BIO analysis shows US' RFS cut emissions by 589m tonnes in 10 yrs
Photo by Steve Jurvetson (Flickr) [CC BY 2.0 (http://creativecommons.org/licenses/by/2.0)], via Wikimedia Commons
The Renewable Fuel Standard (RFS) programme has cut transportation-related carbon dioxide (CO2) emissions in the USA by 589.33 million tonnes over its 10-year lifespan, says the Biotechnology Industry Organization (BIO).
This is equivalent to removing more than 124 million cars from the road over the decade, the trade association said on Monday. Its analysis also shows that by replacing petroleum fuels with biofuels the RFS has avoided the use of almost 1.9 billion barrels of foreign oil so far.

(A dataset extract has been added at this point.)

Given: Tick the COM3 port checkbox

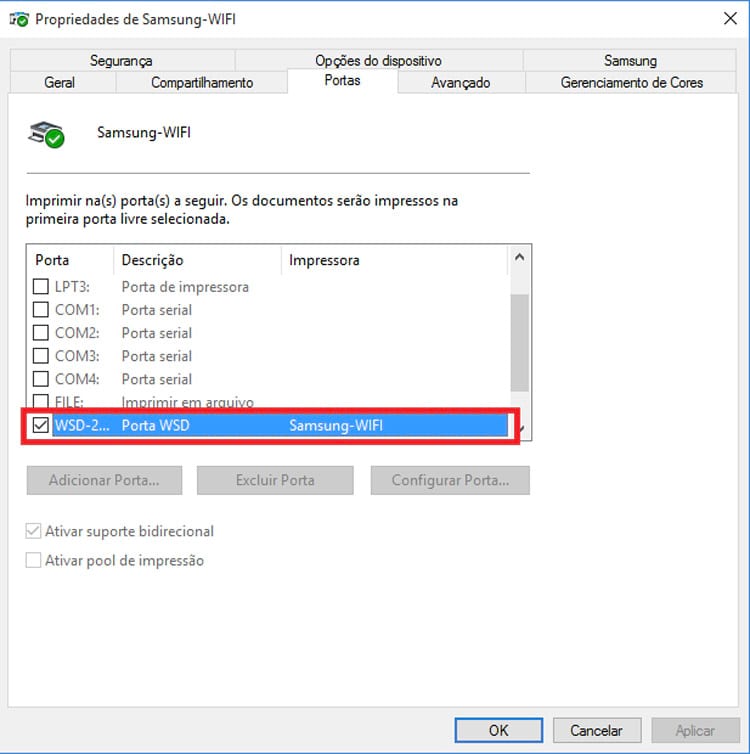Looking at the screenshot, I should tap(41, 356).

The RFS sets minimum requirements for the amount of renewable fuel that should be blended into US transportation fuel. It was signed into law in August 2005.

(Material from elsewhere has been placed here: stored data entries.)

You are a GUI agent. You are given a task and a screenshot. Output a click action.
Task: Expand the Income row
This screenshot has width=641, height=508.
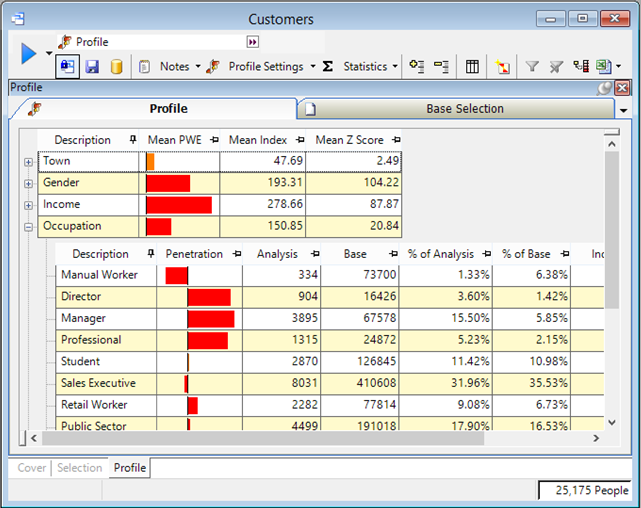pos(28,205)
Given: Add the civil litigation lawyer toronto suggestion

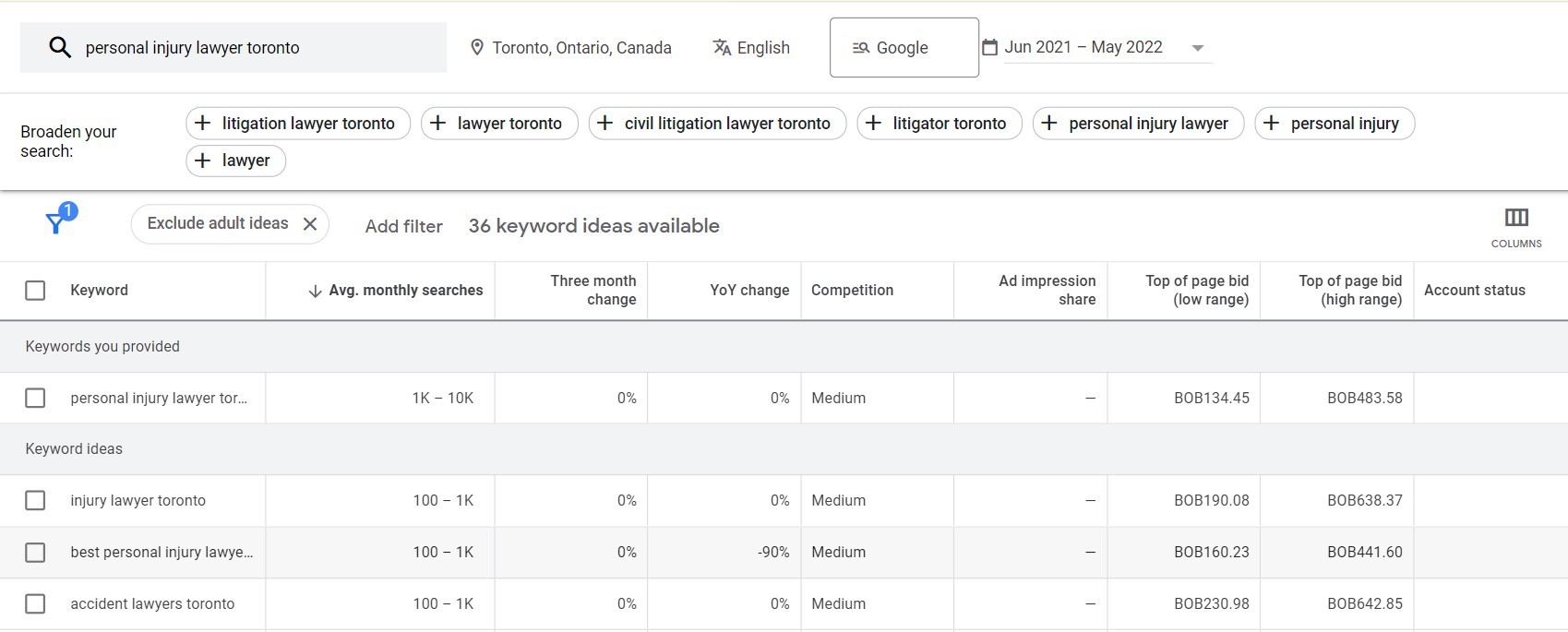Looking at the screenshot, I should [x=717, y=124].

While hailing the success of the programme up to now, the BIO criticised the Environmental Protection Agency (EPA) for failing to set the annual renewable volume obligations (RVOs) at achievable levels and in a timely manner. It said that the EPA's recently proposed RFS rules for 2014, 2015 and 2016 would cut short the emissions reduction potential of the programme and called on the agency to put it back on track.
"The agency’s delay will continue to allow fossil fuels to be used when cleaner, lower carbon biofuels are available, reversing some of the progress made in the past ten years," commented Brent Erickson, executive vice president of BIO’s Industrial & Environmental Section.